### Excerpted passage
##############################

Holy reading, spiritual reading, Lectio Divina is intended to help us grow and deepen, and build a sense of belonging in God’s love as we pay attention to and actively participate in a dialogue through the text. If we quiet ourselves, invite God’s Spirit on God’s terms, and give consent to God’s living Presence in Christ to speak to us, then scripture stories or other holy readings begin to shimmer in ways that before, we may not have noticed. This is not always obvious. Maybe it’s a felt sense, something from our inner experience stirred, or a qualitative presence that serves to guide us. Maybe it's not when we’re reading at all, but later as we go through life, like biblical parables doing what they do: spiritual time bombs, exploding into our awareness when we least expect it.
Lectio Divina at its finest is more than repetitive reading or slow reflections. Even as a dialogue, it’s a different kind of conversation. Instead of filtering through our mind or our ears, we employ our heart, soul, and gut to take the point position. We don’t turn off our thoughts or listening, but we don’t give our cognitive preferences the center stage they demand in this age of dominating mental structure. We reign in the mind and lean into our body, trusting this technique of broadened perception.
In doing this, we learn that there are things we can let go of that may once have helped us but no longer serve their purpose; they only take us so far. What once was creative and life giving is now deficient and keeps us caught in circles. To “wait upon the LORD” or “return to the LORD” is a way to give God time and space in our lives to unfold gifts that are waiting to be opened.
Let’s look at this morning’s scriptures to illustrate what I’m talking about with Lectio Divina. We’ve already begun. We’ve read them, and familiarity is the first step. A second step involves meditation. We look for things that distract us so we can let them go, and we seek what is drawing our attention that may be beneficial. Meditation involves active discernment.
For example, in Luke we read about “Galileans whose blood Pilate had mingled with their sacrifices.” That one statement is filled with religious imagery, political tension, theological assumptions, and cultural taboos. Then we hear, in a similar way, about, “those eighteen who were killed when the tower of Siloam fell on them.” After each of these, Jesus asks, “Do you think…” as rhetorical questions to recognize these as surface-level perspectives, as thoughts.
One dominant assumption in that honor/shame society was that if bad things happened it’s because God was punishing you for your sin. Yet the story that comes next about a fruit tree that doesn’t produce yet is not cut down negates this cause and effect, reward/punishment system they thought was so true. Again, Jesus moves deeper than thoughts.
We, too, could focus on the details and look at cultural aspects or political nuggets. We could mine these texts for contextual data to help set the stage and inform us of a larger setting. Those images of Pilate’s Rome attacking faithful Jews in a massacre, and that tower falling as stones crumble; these are very powerful. The historical, religious, cultural, and political tidbits are very interesting and important, at one level, the level of the mind.

##############################

### Goal of the exercise
In the passage on Lectio Divina, what does the second step involve?

### Information supplied
##############################

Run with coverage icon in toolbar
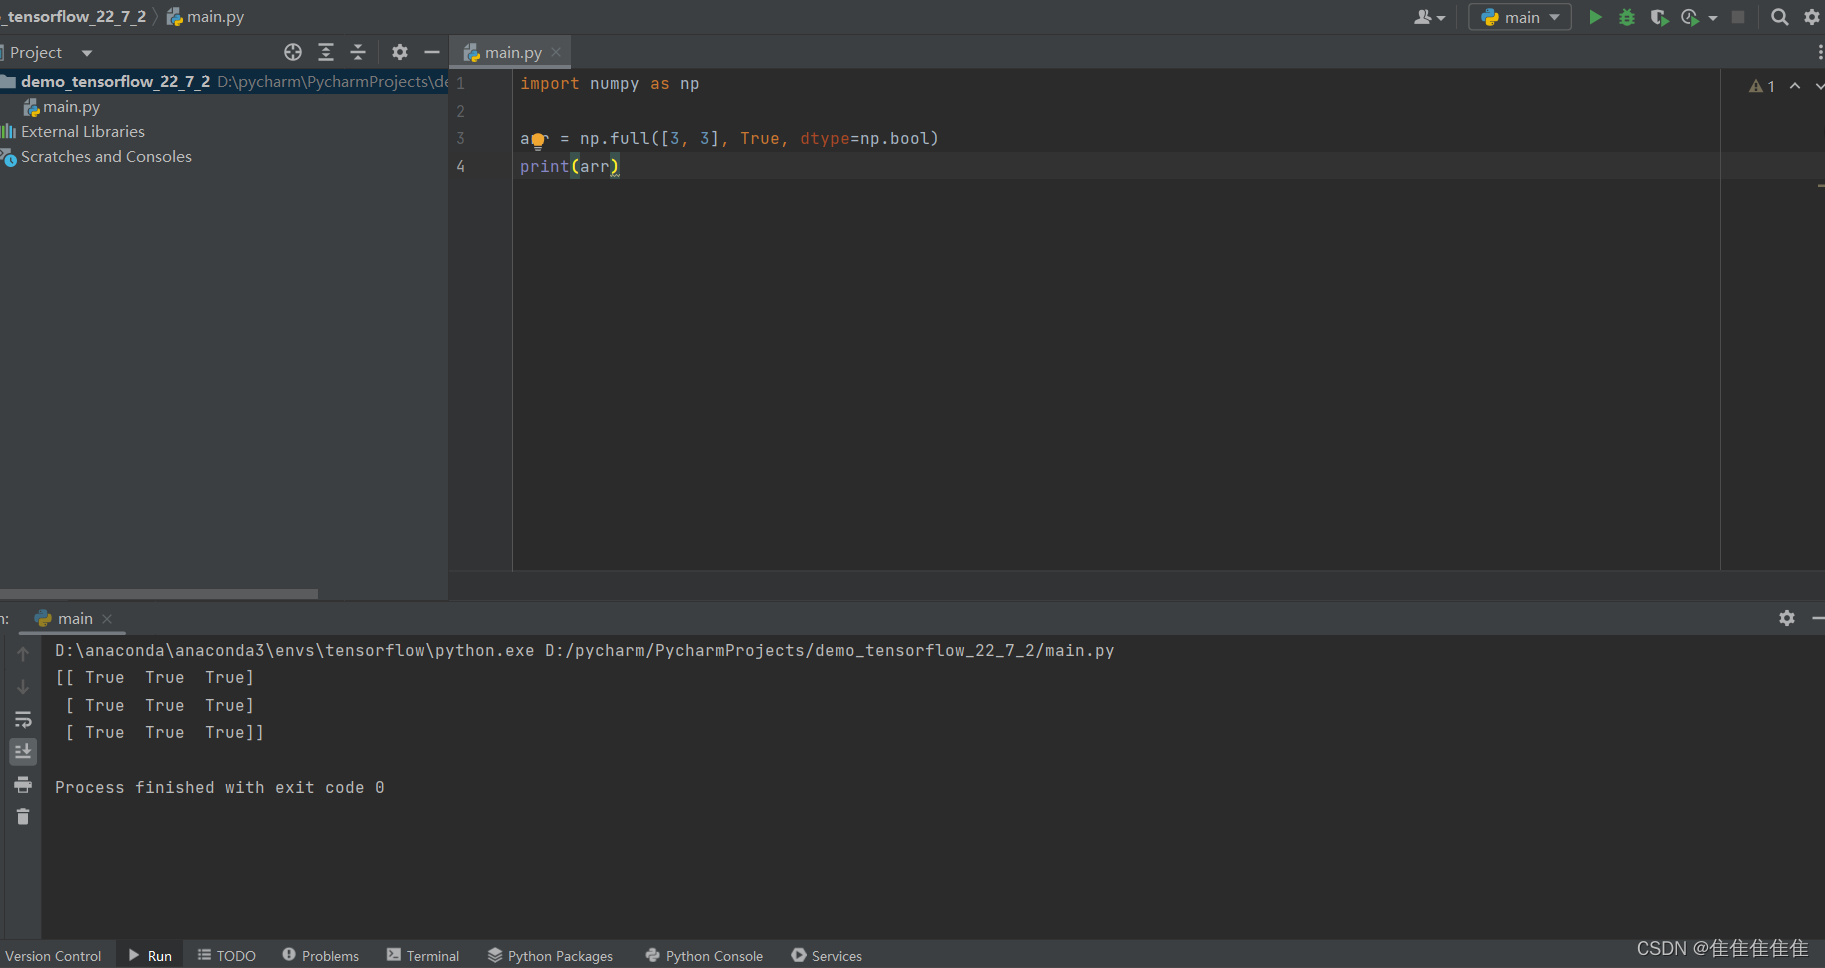1825x968 pixels. (x=1659, y=17)
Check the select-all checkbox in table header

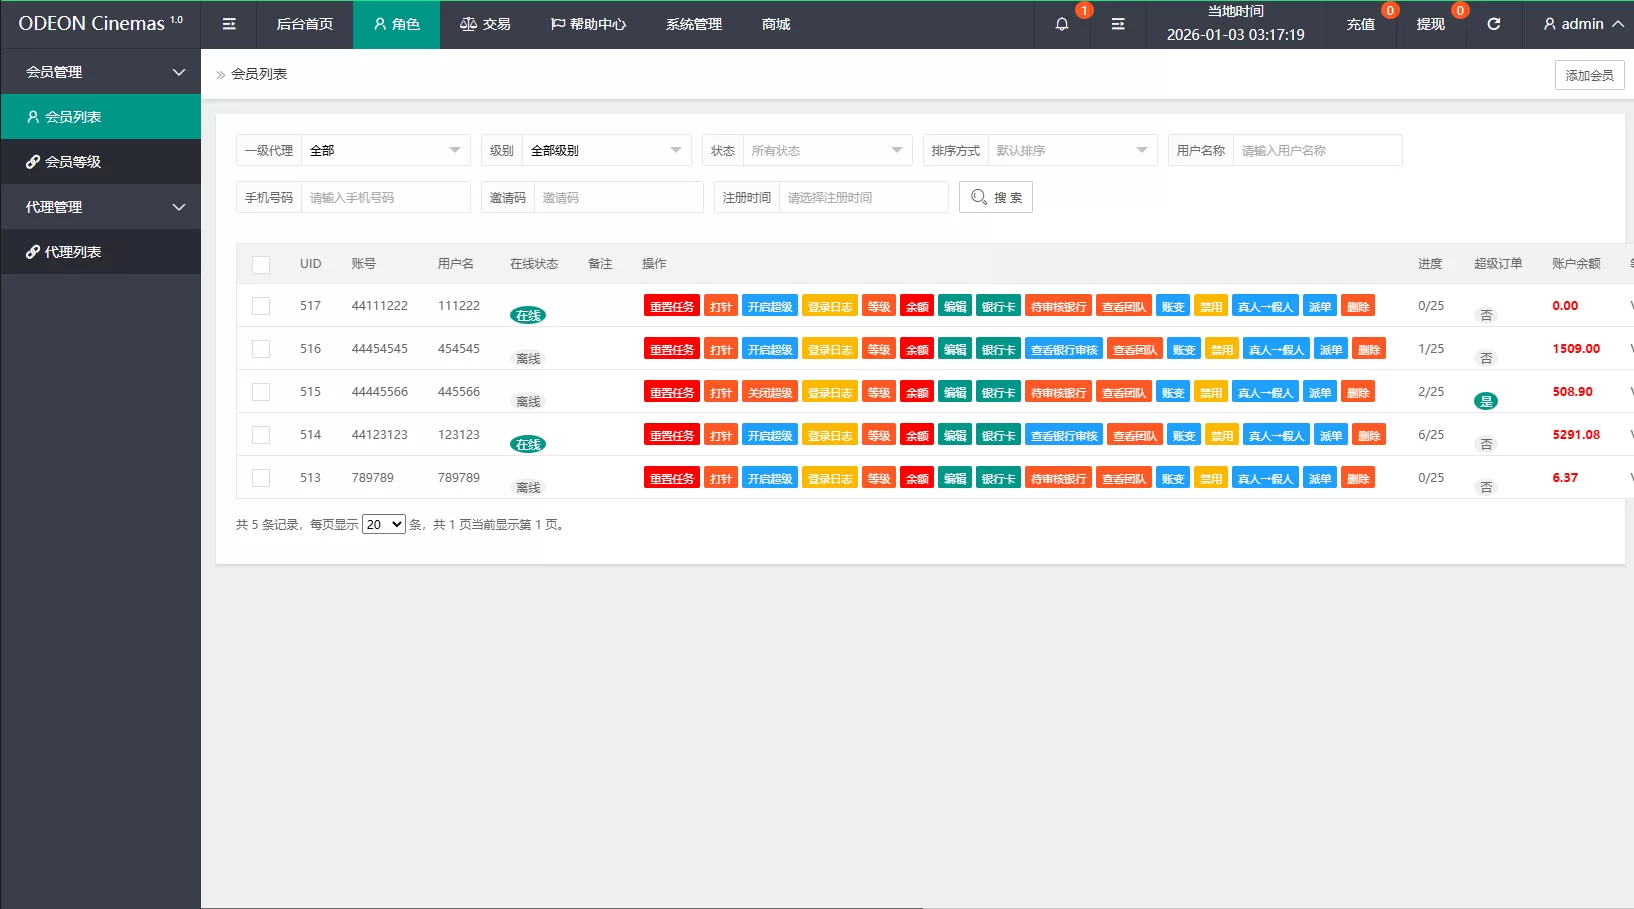tap(261, 264)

##############################

### Solution for this problem
The second step involves meditation, which the passage describes as active discernment.